# Task objective
Could you transcribe exactly the lines from the one containing "This screenshot has width=1344, height=896." through the last line of the records below, leaving out the pictures?

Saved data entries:
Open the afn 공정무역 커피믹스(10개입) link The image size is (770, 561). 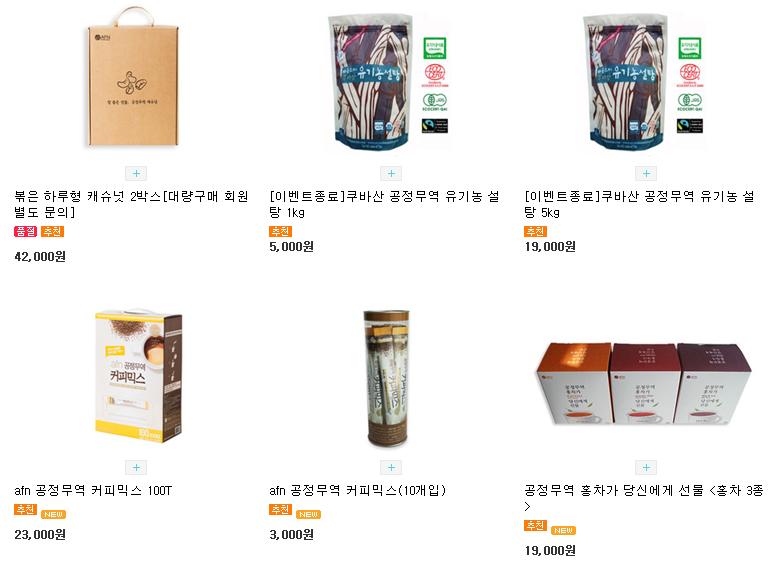(x=358, y=490)
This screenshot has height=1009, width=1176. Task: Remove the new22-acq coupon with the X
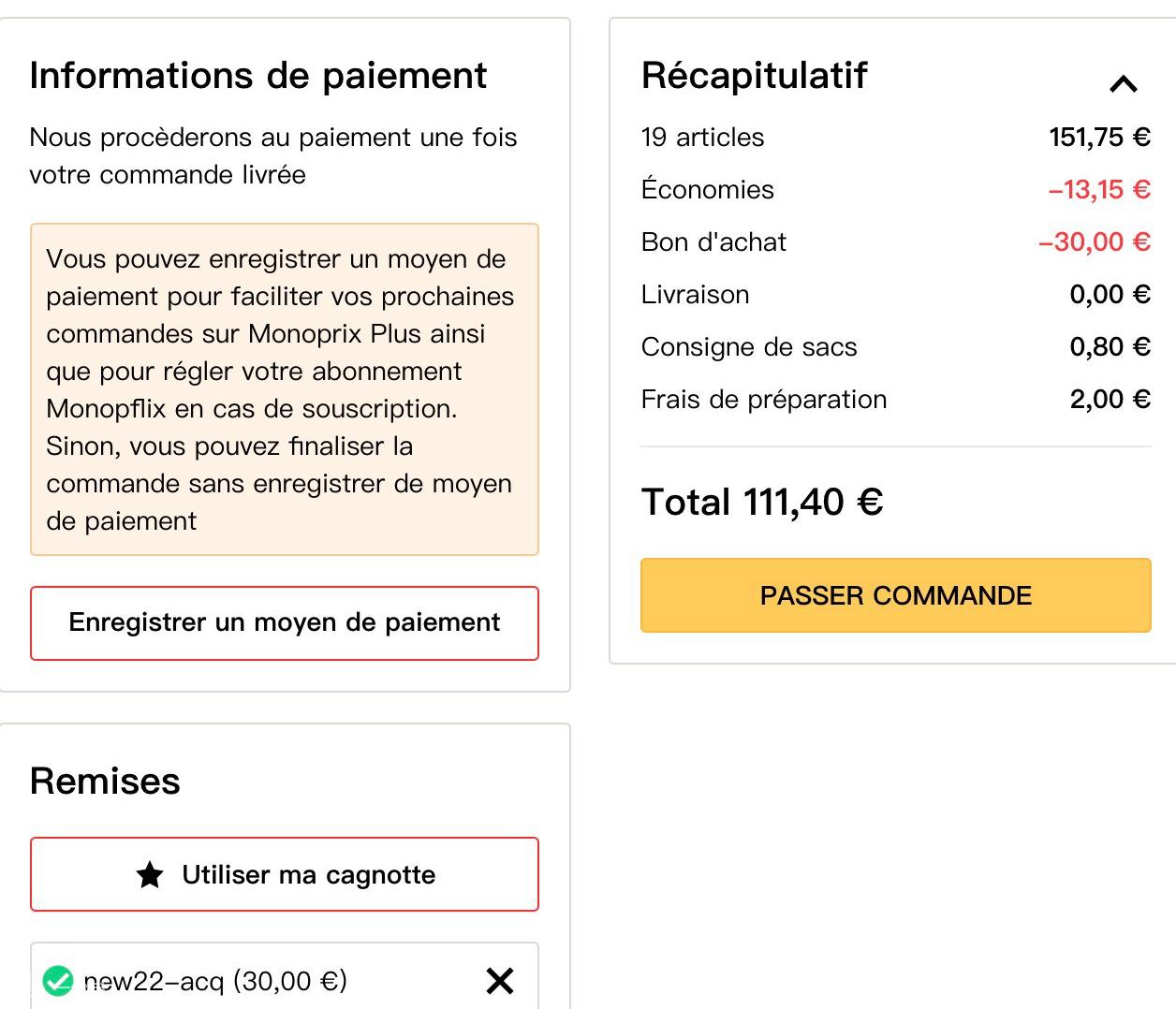pyautogui.click(x=500, y=981)
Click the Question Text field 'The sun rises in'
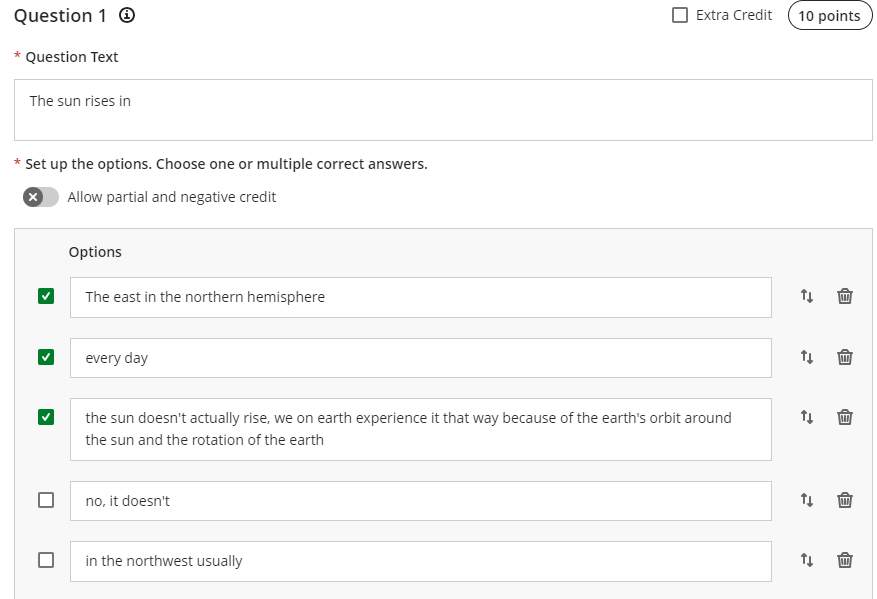The width and height of the screenshot is (877, 599). (443, 109)
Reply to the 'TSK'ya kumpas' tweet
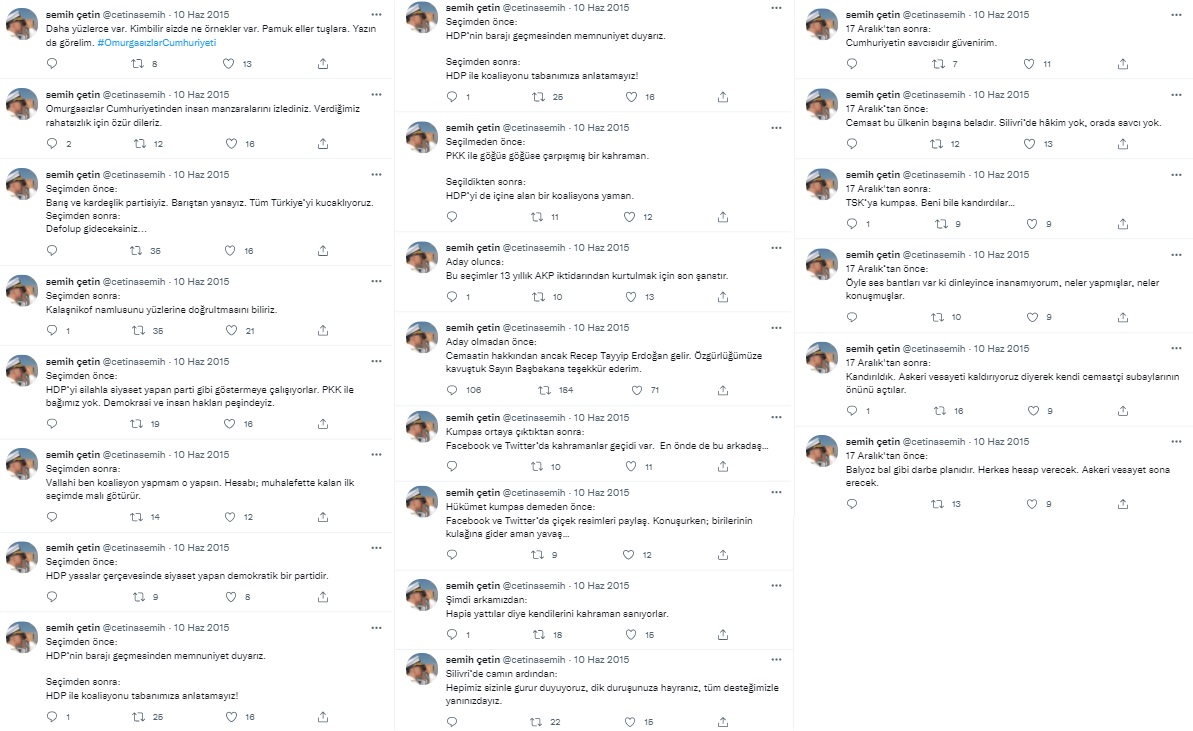Image resolution: width=1193 pixels, height=731 pixels. pos(852,224)
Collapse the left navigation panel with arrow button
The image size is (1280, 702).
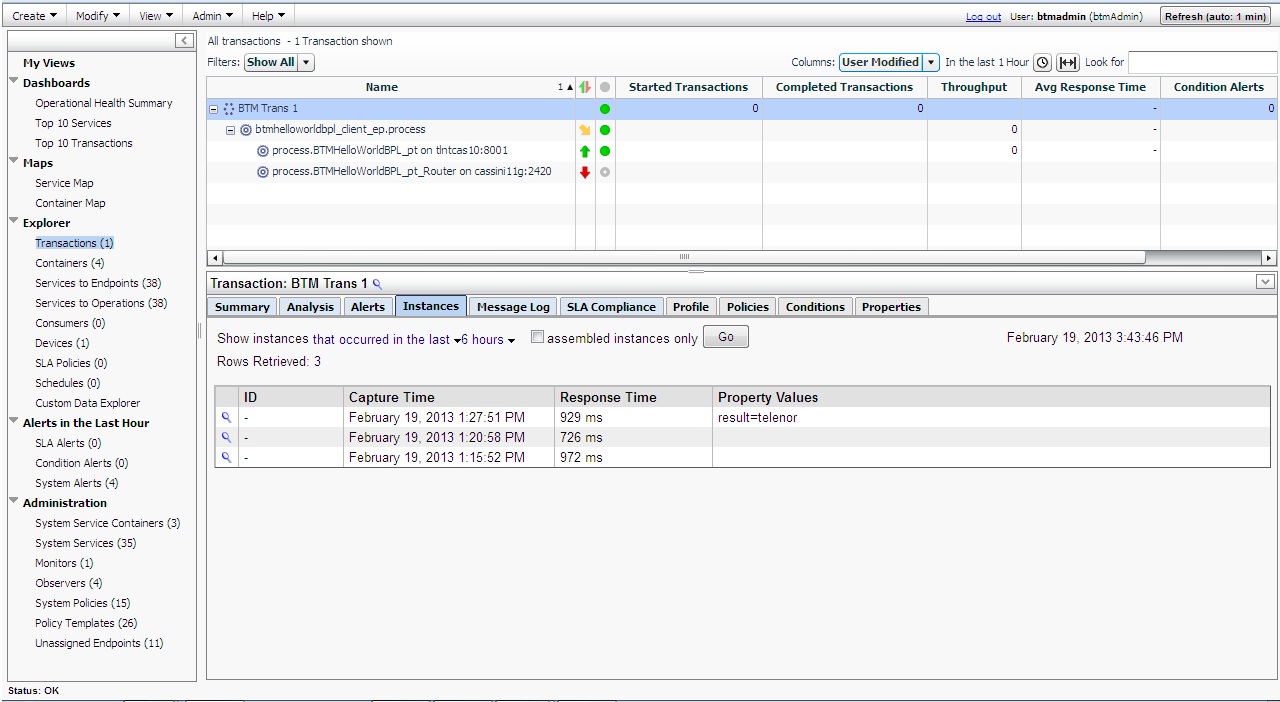click(183, 40)
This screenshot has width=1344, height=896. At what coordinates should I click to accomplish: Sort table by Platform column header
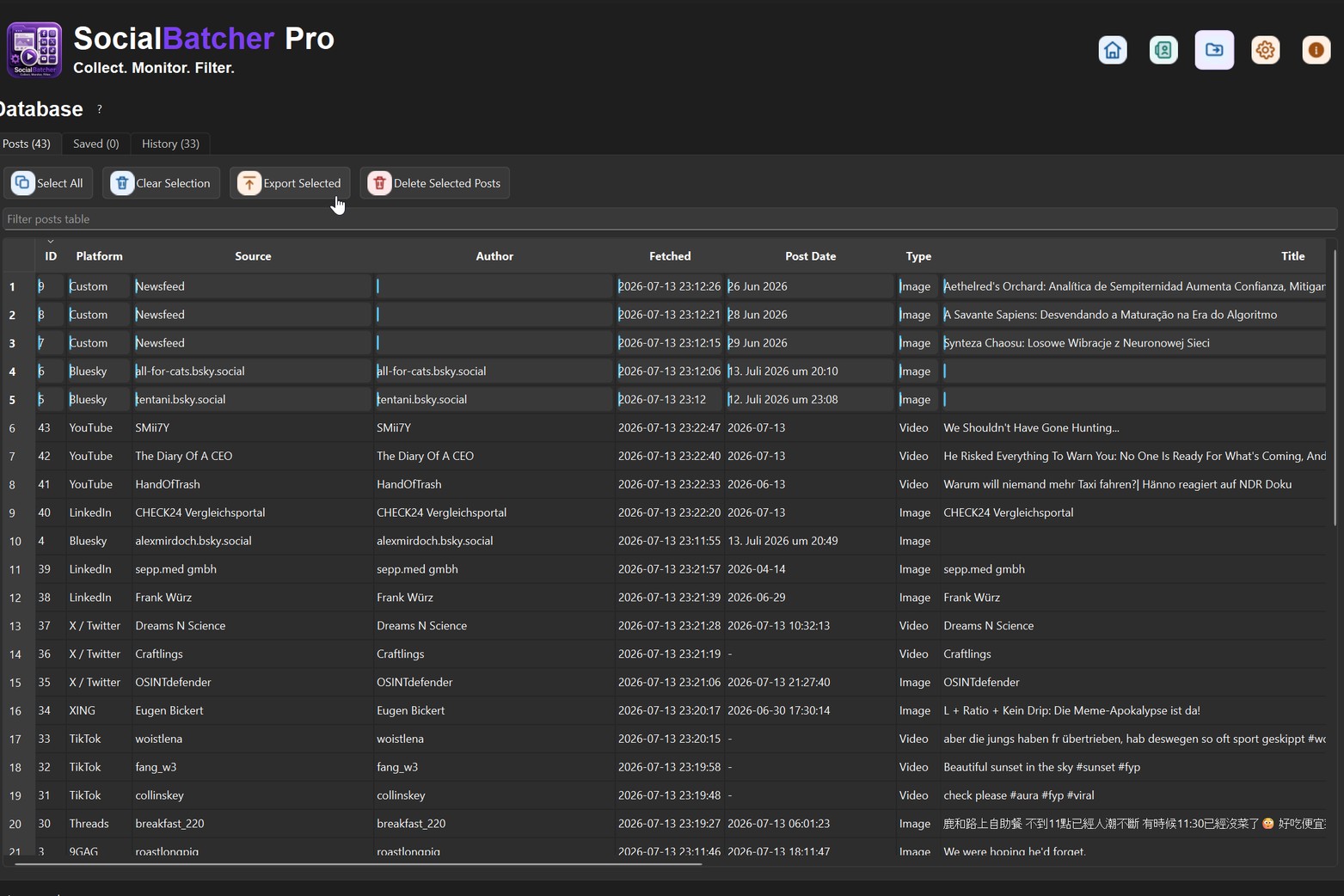click(x=99, y=256)
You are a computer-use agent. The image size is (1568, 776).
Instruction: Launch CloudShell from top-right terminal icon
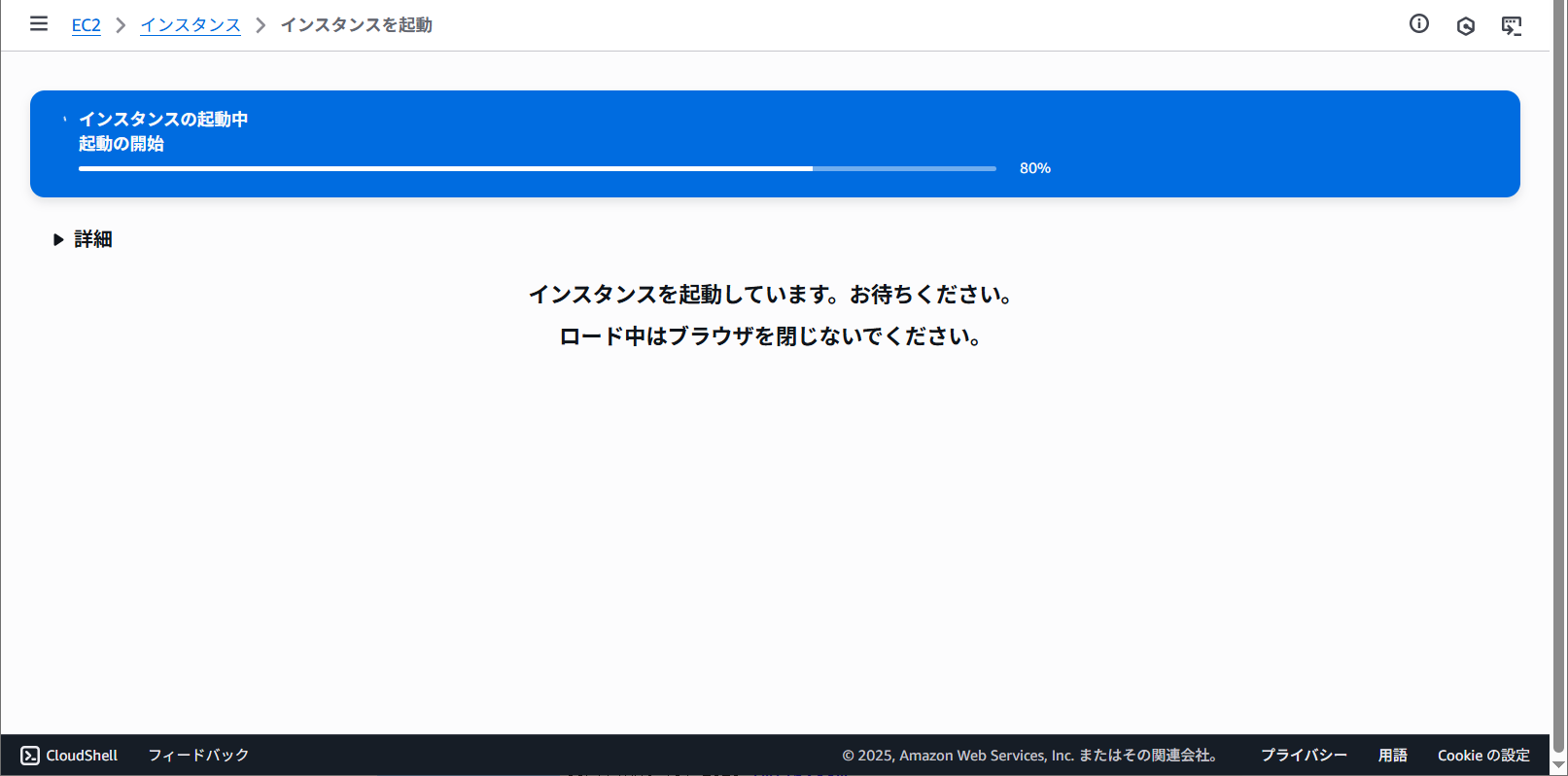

# Answer to the exercise
This screenshot has width=1344, height=896. At what coordinates should I click to accomplish: Sort table by Platform column header
click(x=99, y=256)
You are a computer-use agent. The image size is (1568, 776).
Instruction: Launch CloudShell from top-right terminal icon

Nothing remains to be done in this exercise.